### Problema 1
Per favore, indica se ciascuna affermazione concorda con il brano su Verdi e la Casa. Rispondi sì o no e cita alla lettera le parole del brano che lo stabiliscono.
(a) Verdi nominò erede universale la figlia adottiva Maria.
(b) La Casa fu aperta mentre Verdi era ancora in vita.
(c) Verdi fu tra i fondatori della SIAE nel 1900.
### Problema 2
Scrivi il seguito del brano su Verdi e la Casa, partendo dopo l'ultima frase riportata.

### Brano fornito
---
Nel maggio del 1900, Verdi perfezionò il suo testamento nominando erede universale la figlia adottiva Maria e lasciando alla Casa i diritti d’autore — nel 1882 Verdi fu uno dei fondatori della SIAE, la Società Italiana Autori e Editori — delle sue opere. Ma non solo: preoccupato per le sorti dell’iniziativa decise di destinare al mantenimento della struttura i ricavati di alcune sue proprietà.
Per volontà del Maestro, la Casa fu aperta solo dopo la sua morte. Il 10 ottobre 1902, giorno del suo compleanno, i primi nove ospiti entrarono nel grande edificio, quattro donne e cinque uomini: Lauretta Romani, artista e maestra di canto, Giuseppe Fossati, corista comprimario e direttore di scena, Virginia Pozzi, artista di canto, Luigi Giovannini, professore nelle bande municipali, Angela Repossi, artista di canto, Giuseppina Jotti, artista di canto, Giacomo Vietti, artista di canto e organista, Onorato Pasini, organista.
---
(Voci della raccolta)
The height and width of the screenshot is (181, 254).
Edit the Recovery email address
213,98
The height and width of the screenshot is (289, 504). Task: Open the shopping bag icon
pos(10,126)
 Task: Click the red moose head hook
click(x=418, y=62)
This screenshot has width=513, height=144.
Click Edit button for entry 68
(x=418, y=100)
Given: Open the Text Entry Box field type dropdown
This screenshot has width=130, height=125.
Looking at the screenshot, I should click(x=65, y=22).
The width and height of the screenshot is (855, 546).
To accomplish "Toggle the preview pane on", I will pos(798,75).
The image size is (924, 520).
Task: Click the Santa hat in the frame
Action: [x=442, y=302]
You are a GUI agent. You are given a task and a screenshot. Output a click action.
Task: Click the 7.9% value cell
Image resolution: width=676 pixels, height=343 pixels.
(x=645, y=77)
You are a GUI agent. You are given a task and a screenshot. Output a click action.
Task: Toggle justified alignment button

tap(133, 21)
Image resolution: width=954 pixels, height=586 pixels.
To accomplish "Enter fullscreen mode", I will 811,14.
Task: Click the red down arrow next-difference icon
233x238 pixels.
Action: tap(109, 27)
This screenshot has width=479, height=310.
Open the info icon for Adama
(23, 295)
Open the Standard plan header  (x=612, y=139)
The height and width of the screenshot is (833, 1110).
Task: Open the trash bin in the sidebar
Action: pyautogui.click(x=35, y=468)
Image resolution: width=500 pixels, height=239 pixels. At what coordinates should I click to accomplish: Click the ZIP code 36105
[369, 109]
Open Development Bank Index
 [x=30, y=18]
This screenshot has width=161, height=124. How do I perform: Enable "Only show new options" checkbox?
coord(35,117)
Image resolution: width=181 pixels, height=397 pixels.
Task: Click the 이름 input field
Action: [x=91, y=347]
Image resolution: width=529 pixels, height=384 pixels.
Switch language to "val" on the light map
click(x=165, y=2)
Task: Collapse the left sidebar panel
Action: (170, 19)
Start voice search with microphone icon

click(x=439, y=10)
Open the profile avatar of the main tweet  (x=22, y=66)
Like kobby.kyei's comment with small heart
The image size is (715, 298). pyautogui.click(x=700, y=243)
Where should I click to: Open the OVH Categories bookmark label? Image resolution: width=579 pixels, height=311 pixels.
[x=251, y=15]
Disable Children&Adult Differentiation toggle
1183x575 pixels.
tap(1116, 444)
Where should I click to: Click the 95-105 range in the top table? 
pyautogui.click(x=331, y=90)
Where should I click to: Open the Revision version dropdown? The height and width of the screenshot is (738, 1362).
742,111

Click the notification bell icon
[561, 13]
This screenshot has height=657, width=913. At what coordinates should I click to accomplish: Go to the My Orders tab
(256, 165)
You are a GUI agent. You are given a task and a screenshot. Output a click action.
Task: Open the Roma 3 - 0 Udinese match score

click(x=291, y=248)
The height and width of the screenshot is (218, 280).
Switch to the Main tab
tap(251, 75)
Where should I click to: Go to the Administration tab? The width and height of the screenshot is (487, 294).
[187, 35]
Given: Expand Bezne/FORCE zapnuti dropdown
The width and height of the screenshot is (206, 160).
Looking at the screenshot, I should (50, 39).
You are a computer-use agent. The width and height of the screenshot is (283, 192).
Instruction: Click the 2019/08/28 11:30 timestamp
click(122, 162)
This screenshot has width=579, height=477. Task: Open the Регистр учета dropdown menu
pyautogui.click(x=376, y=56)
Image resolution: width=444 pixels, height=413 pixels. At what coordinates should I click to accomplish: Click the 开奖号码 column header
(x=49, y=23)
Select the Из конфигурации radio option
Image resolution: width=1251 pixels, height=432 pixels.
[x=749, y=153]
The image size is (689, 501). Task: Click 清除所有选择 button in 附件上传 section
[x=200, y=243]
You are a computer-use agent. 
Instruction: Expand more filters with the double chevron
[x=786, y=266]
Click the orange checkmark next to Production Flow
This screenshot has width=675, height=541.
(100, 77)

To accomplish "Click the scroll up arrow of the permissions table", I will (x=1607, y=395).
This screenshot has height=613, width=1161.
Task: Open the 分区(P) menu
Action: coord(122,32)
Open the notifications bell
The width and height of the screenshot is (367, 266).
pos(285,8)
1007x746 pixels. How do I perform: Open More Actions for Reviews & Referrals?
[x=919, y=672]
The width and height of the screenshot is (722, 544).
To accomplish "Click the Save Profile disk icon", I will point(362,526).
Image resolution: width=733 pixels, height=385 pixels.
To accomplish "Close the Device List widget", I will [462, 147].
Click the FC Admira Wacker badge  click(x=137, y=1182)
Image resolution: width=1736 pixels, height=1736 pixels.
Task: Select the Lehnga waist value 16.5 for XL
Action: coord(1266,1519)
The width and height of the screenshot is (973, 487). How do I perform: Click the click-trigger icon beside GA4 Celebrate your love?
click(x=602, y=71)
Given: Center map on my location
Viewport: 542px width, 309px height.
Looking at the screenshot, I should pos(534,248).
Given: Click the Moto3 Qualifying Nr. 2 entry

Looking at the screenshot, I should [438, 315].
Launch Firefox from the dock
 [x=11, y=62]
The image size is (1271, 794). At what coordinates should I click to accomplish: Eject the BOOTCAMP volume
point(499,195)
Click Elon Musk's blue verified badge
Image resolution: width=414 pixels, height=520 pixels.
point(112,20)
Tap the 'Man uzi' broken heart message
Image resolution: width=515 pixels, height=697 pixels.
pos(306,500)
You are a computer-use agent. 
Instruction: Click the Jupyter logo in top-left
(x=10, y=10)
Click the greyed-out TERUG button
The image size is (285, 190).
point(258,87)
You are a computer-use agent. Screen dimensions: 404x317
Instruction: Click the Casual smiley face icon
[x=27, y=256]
---
### Spazio risposta 1
(a) Sì: "nominando erede universale la figlia adottiva Maria".
(b) No: "la Casa fu aperta solo dopo la sua morte".
(c) No: "nel 1882 Verdi fu uno dei fondatori della SIAE".

### Spazio risposta 2
Da allora gli ospiti sono stati più di mille e da un quindicennio la Casa accoglie anche sedici giovani studenti, d’ambo i sessi, del Conservatorio, dell’Accademia della Scala e della Fondazione Milano. Una scelta questa perfettamente in linea con la filosofia verdiana che vedeva la Casa come un luogo vivo e aperto, uno spazio intergenerazionale dedicato alla musica e all’arte. Come ricorda Daniela Rossi, a Casa Verdi «i residenti hanno le chiavi, dispongono degli spazi privati come preferiscono, ognuno può portare con sè le proprie cose, arredare le stanze con ciò che gli è più caro. Le camere sono dotate anche di quelle comodità e strumenti che il Maestro non poteva immaginare: televisione, televisione, internet, aria condizionata. Vi sono sale comuni, il salone della parrucchiera, la sartoria, spazi per l’esercizio fisico e laboratori che permettono di stimolare e diversificare l’espressione della creatività: la redazione del giornale di Casa Verdi, l’arte dei fiori, l’atelier di pittura». Dalla fine degli anni Novanta è, inoltre, attiva una Residenza Sanitaria Assistita, che segue con attenzione gli artisti bisognosi di cure mediche.
Cuore della Casa — ovviamente — è la splendida Sala dei Concerti impreziosita da ricchissimi decori e da otto grandi medaglioni con ritratti di altrettanti musicisti italiani. Vale la pena d’osservarli con attenzione, poiché li scelse personalmente Verdi e offrono un’idea precisa delle preferenze musicali del Maestro. In ordine cronologico vegliano sulla Casa Giovanni Pierluigi da Palestrina, Claudio Monteverdi, Girolamo Frescobaldi, Alessandro Scarlatti, Benedetto Marcello, Giovanni Battista Pergolesi, Domenico Cimarosa, Gioacchino Rossini.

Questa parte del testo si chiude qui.